After taking the first three games of their four-game series against the Orioles in Baltimore, the Red Sox were unable to come away with the series sweep following a 4-1 loss at Camden Yards on Monday.
Martin Perez made his seventh start of the season for Boston and was impressive, allowing just one run on four hits and one walk to go along with four strikeouts over five innings of work.
The one run Perez gave up came on a leadoff home run off the bat of Ryan Mountcastle to begin things in the second inning.
Outside of that, Perez held the O’s in check and retired nine of the last 11 hitters he faced going into the end of the fifth.
At that point, the 30-year-old had thrown just 74 pitches (53 strikes) through five one-run innings. But with the middle of Baltimore’s lineup — including Mountcastle — due to hit in the sixth, Red Sox manager Alex Cora decided to pull Perez, who lowered his ERA on the season to 4.01, in favor of right-hander Matt Andriese.
That decision would prove to haunt Cora almost immediately, as Andriese served up a solo homer to the very first hitter he saw in Trey Mancini, whose seventh big fly of the season gave the Orioles a 2-1 lead.

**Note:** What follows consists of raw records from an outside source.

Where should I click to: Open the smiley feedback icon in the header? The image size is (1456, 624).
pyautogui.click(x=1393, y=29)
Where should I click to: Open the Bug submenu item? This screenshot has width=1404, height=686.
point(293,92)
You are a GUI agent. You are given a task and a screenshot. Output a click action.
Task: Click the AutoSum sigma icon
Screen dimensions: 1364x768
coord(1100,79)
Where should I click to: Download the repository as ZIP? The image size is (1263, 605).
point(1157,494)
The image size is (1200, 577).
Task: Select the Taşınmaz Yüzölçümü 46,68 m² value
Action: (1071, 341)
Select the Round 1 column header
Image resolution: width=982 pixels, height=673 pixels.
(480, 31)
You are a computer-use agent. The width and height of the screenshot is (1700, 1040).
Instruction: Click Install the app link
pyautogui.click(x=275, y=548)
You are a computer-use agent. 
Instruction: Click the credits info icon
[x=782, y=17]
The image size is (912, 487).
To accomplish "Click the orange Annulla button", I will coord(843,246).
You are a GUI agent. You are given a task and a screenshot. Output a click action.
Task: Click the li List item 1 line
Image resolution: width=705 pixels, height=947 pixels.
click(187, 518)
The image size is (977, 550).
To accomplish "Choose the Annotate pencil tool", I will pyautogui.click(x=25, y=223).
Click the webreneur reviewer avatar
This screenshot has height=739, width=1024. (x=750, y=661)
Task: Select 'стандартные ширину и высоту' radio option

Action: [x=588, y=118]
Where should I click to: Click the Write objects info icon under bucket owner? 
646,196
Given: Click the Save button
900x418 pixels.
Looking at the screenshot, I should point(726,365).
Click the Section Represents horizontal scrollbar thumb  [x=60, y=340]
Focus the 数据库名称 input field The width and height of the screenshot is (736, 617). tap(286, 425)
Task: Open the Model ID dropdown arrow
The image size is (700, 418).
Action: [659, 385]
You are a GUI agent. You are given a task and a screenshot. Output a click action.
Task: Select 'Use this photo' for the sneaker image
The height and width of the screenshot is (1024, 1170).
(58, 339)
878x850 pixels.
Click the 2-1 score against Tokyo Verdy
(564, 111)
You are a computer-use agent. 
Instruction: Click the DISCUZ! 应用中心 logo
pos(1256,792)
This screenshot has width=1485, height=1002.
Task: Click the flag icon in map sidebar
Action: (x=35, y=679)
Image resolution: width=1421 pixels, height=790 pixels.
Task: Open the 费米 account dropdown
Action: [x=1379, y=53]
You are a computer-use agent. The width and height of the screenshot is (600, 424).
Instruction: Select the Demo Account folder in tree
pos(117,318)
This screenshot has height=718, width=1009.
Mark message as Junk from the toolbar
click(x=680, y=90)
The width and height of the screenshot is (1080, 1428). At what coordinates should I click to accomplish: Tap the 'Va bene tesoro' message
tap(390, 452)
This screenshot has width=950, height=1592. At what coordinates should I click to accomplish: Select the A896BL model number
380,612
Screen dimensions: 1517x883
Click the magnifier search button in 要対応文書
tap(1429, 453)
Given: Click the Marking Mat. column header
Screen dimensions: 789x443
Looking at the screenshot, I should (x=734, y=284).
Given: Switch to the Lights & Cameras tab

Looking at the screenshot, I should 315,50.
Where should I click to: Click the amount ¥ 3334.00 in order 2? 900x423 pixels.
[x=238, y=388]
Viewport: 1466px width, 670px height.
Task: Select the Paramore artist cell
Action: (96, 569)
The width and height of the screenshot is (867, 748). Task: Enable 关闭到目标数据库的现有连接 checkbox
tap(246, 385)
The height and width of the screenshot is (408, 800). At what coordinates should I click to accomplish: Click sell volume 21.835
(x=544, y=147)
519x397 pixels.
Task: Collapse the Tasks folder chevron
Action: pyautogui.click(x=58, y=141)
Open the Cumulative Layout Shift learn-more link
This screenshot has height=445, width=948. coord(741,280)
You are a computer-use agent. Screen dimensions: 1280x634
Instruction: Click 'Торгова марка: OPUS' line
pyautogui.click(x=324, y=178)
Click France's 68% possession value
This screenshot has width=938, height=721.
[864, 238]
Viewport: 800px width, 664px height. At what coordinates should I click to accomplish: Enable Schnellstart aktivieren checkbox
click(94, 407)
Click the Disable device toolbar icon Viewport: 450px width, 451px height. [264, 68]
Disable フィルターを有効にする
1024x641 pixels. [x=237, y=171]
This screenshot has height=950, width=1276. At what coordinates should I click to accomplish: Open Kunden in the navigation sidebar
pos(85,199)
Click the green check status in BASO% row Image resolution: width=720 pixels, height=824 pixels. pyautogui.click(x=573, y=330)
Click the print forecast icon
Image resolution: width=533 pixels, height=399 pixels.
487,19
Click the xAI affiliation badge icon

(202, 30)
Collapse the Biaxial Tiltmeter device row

In the eighth, Andriese induced a pop fly off the bat of Cedric Mullins, but because the Red Sox were playing in a shift and had third baseman Rafael Devers playing in in the event of a bunt, that pop fly wound up going for a 70.7 mph, 161-foot triple that Xander Bogaerts was unable to come up with cleanly.
Mullins came into score on an RBI single from Mancini, and the Orioles tacked on yet another run to their lead on a sacrifice fly to make it a 4-1 game.
On the other side of things, the Red Sox lineup was matched up against a familiar foe in Orioles right-hander Jorge Lopez, someone they got to for seven runs on eight hits last month.
This time around, however, Lopez proved to be a much tougher opponent considering he held Boston to one run — a Devers sacrifice fly — over five innings on Monday.
The Sox had the chance to add to their run total in Lopez’s final frame of work when Hunter Renfroe blistered a leadoff double to the opposite field in the top half of the fifth.
A slumping Franchy Cordero was able to advance Renfroe 90 feet on a groundout, but neither Bobby Dalbec nor Marwin Gonzalez could do anything from there as they both went down swinging to end the inning and strand the runner at third.
All in all, the Red Sox collected just four hits as a team on Monday and went 0-for-5 with runners in scoring position while leaving four runners on base.
Boston is now 6-1 at Camden Yards this season as their four-game winning streak was snapped.
Next up: Welcoming in the A’s
The 22-14 Red Sox will head back to Boston and welcome the 21-15 first-place Athletics into town for the first of a three-game series at Fenway Park Tuesday night.
Right-hander Nathan Eovaldi will get the ball for Boston in the opener, and he will be opposed by fellow righty Chris Bassitt for Oakland.
First pitch Tuesday is scheduled for 7:10 p.m. eastern time on NESN.